By 2012, a lot of changes occurred that had me thinking it was time to get serious and start learning how to grow more food of all kinds and to do so from seed.  Some of what led me to this was unexpected and difficult trials we had gone through, some of it was waking up to the realities of our food supply and seeing the direction things were going.

This is when I began to expand outside the greenhouse by working up a small section between it and our deck and did really well growing snow peas and sunchokes. I also did well with strawberries in pots along the outside wall of the greenhouse.  We purchased some blueberry shrubs and put them in pots on our deck and actually got a nice little harvest of berries that first year. 




I also tried growing beets, radishes, and cabbages but none of these did well for me and a few other things I tried were complete failures.  Though I did not really see them that way, I saw them as an education as this was all so very new to me.  Besides, I had tried taking on a lot all at once for one who was a bit of a newbie to such things that I was actually fine they did not succeed. The snow peas were going crazy and keeping me busy enough so I was good with that.

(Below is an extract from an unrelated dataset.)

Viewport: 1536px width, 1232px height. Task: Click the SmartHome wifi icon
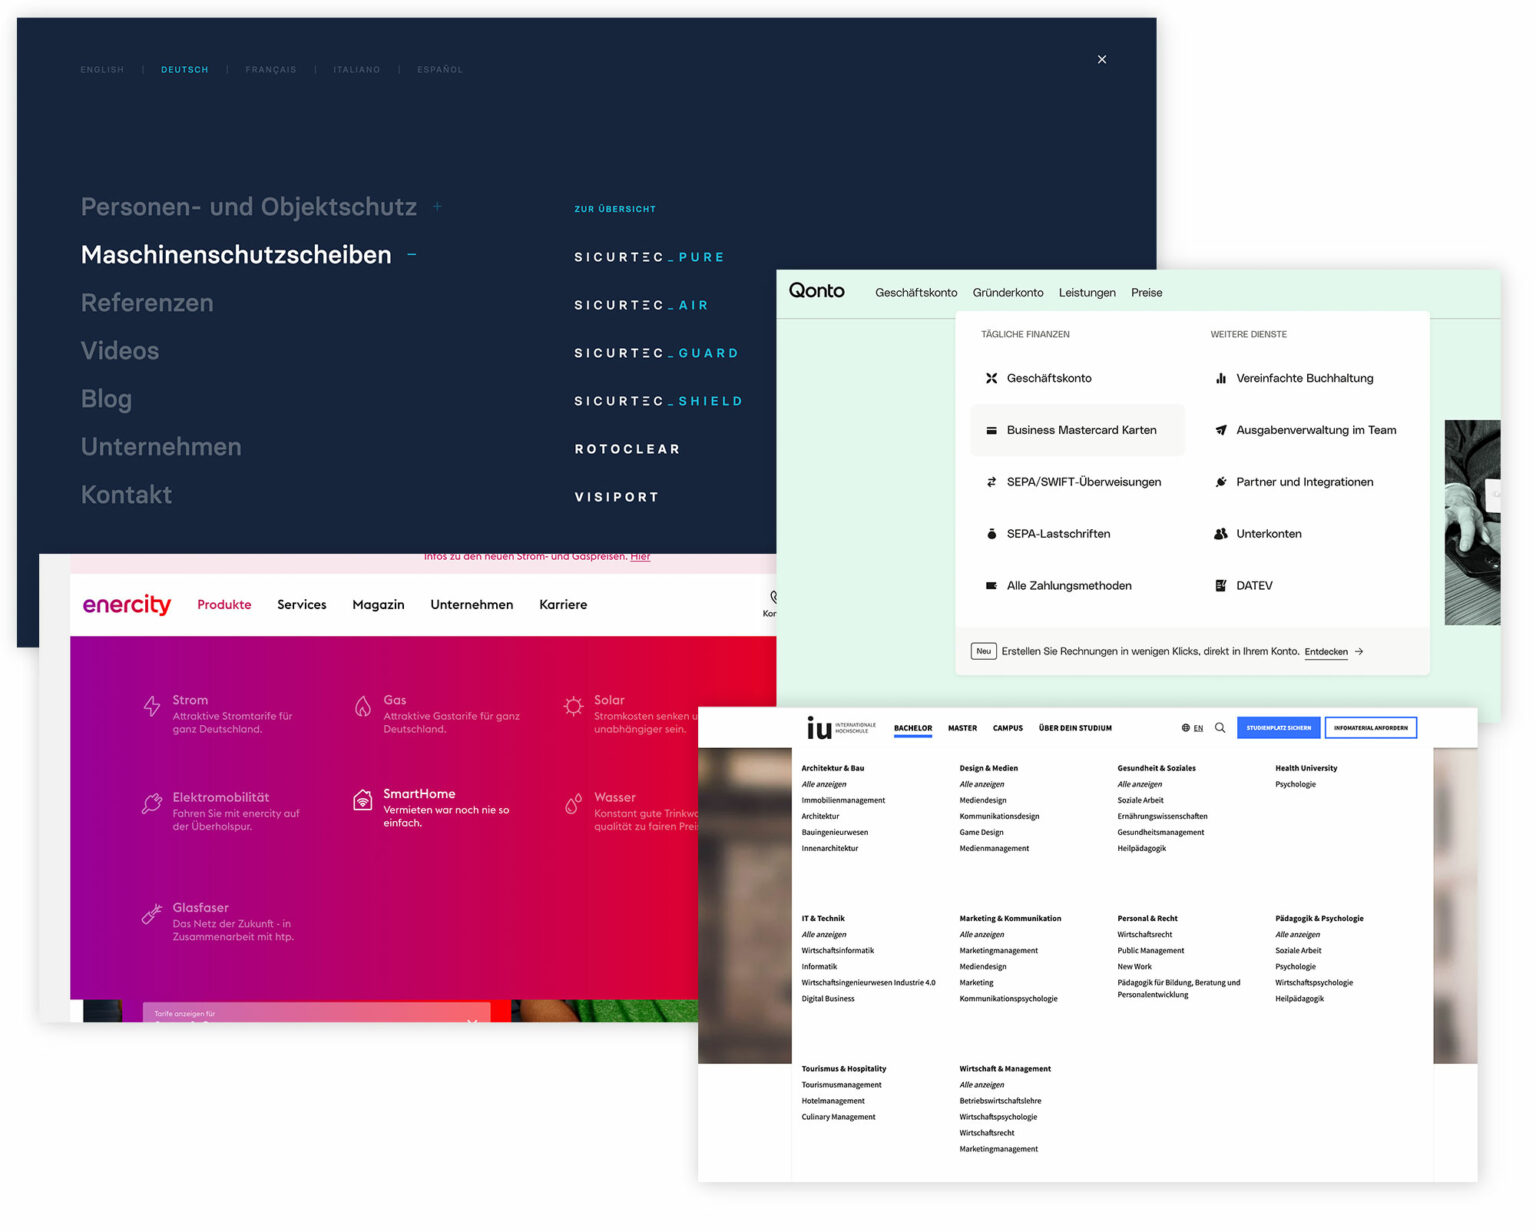(x=363, y=802)
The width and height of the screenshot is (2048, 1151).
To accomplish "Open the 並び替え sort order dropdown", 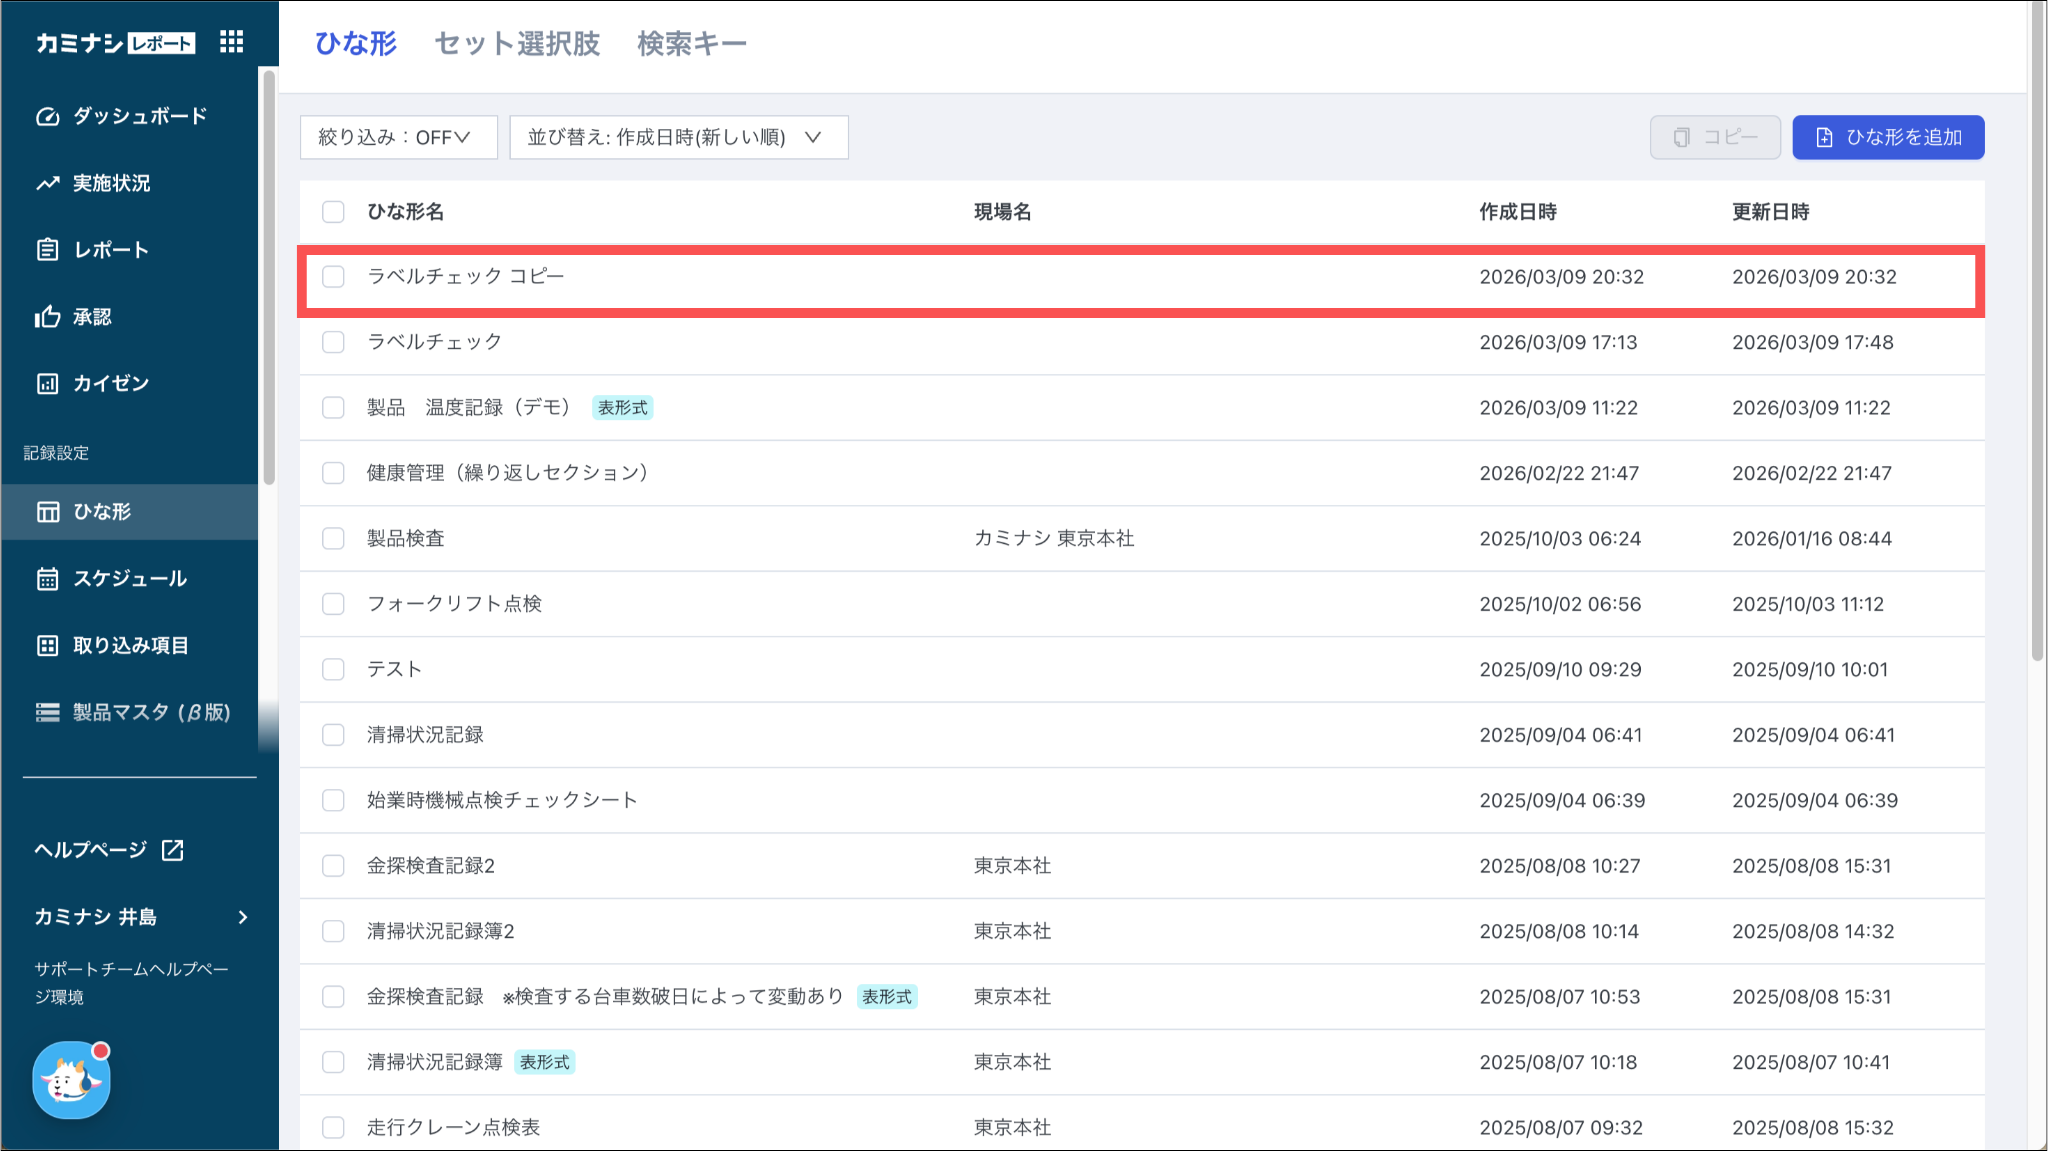I will coord(678,137).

The very next year we decided to do away with our 15' pool that was in the center of the back yard and turn that whole area into garden.  It was a pretty good year for the most part. I still had some failures but again, more lessons learned.  Each year since I have just kept plugging along, growing new things, and adding more garden areas or expanding existing ones. All the while carefully planning each area and plant to work best with our very limited space. 

In 2014 things really started to take shape out back, I actually had my first success at growing corn, the blueberries in pots were giving us plenty and my grapevines were starting to climb up the posts and around the beams.  What a joy it was to see the vision I had for my garden becoming a reality!

 
By that time I had also started planting medicinal herbs in various places all around the house and in the main garden section and I have loved having homegrown pain killers, stomach ailment cures, and cold and flu medicines at the ready.  Not to mention the beauty they add.


By 2016 my deck became exactly what I had been dreaming. The blueberries, herbs, and grapevines turned it into a mini paradise just outside my back door.


 Here it is 2017 and I have harvested a good amount of blueberries, apples, potatoes, raspberries, onions, tomatillos, zucchini, herbs, peas, and more.  I got my first good harvest of tomatoes from seed I had saved from the previous year's tomatoes and without using electricity for added heat and light - this is quite the accomplishment in our short growing season.

 My beets and rutabagas did not do so well this year but again, that is another lesson learned about my need to get better at thinning.  I am still trying to figure out the best type of carrot for here and how and where is best to grow it, but each "failed" attempt is another lesson on how NOT to.  

My grapes are still coming along and I am in the middle of harvesting an amazing amount of beans for chili, soups, and more. I am trying a new variety of corn that seems to be doing well for us and I believe will do even better next year.  It is my first year growing spaghetti squash and though I had hoped for more, I am pleased with what I have achieved with them so far. 


Have I arrived yet? Do I know all the successful organic garden techniques?  Absolutely not! I am still learning every year with each new thing I try.  I am certainly not done trying either. 

My gardens are my university that have a much smaller investment and an incredibly larger payoff than a brick and mortar school.  Whether we stay right here on our 1/3 acre, continuing to build on what we have, or we move to a bigger piece in another state, the education I have gleaned these past six years cannot be taken from me, will continue to serve me as we move forward in becoming more self sufficient, and has been worth every single minute.